After about an hour of standing at my station, a group of five men, ages ranging from 55 to 70 stood nearby enjoying drinks and dessert. It’s difficult not to eavesdrop at events like this for a few reasons: everyone is yelling over the wedding band, people are interesting, and frankly, I sometimes have nothing else to do. All three were the case this time. In their foreign accents I heard a few words and phrases that stuck out above the rest: “Cruel idiot.” “I could shoot him myself.” “There is no human explanation for his behavior.” At first I thought they were probably just gossiping about a crazy uncle who was drunk and acting a fool at the reception. That would not be too abnormal for any wedding reception. But then I heard a few more words and phrases that narrowed the subject matter to an event that disturbed all of us this week. “Connecticut.” “Shooter.” “Tragedy.” As the men continued, I listened more closely. One man – probably 65 years old – lowered his voice, and spoke intently to his listeners: “This kind of thing makes me angry. Very, very angry. Now that I have 6 grand-kids, it makes me nauseous.”

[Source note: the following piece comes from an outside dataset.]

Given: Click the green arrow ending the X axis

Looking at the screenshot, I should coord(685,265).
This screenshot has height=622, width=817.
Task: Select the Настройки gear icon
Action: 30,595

The massacre in Connecticut, and others like it, are not supposed to happen. Children are not supposed to die. No life is supposed to be lost in this way. In truth, life is not supposed to be lost in any way. And the anger that we feel is right. In fact, if we don’t feel anger then something is wrong. If we don’t encounter the evil of the world – the harming of innocent life – the taking of what should not be taken – without good, just, righteous anger, then something is definitely wrong.
This week as I prepared to write something else, I happened to read John 2:12-22. In this passage the Gospel writer recounts Jesus’ clearing of the “merchants” in the Temple. Jesus makes a whip – a real, pain inducing, whip – and literally chases them out of his Father’s house. Jesus is angry. Good angry.
Our politically correct glasses – you know, the ones we frequently wear to try to make everything “ok” and “happy” and “copacetic” – are overused: in our world, and when we look at Jesus. We want him to be passive. Easy. Lovely. Calm. Emotionless. But Jesus is none of these things. Jesus is love. Love does not turn away from evil in order that the evil-doer’s feelings are not hurt. Love does not let evil run rampant because confronting it will cause distress and discomfort. Love hates evil. Love fights to protect what is good and innocent. Love becomes angry at the broken, harmful, and evil things of this world.
In light of such horrific tragedy, I’m thankful for the shared humanity I see in random groups of people like at the wedding on Saturday night. I’m thankful for people who have allowed themselves to feel and express anger – the just response to the evil that has fallen on Connecticut this week. And I’m thankful that Jesus’ love allows room for anger at what is wrong.
We are praying for the families and friends of the victims in Connecticut, knowing that we can’t fully understand the pain, confusion, loss, and anger.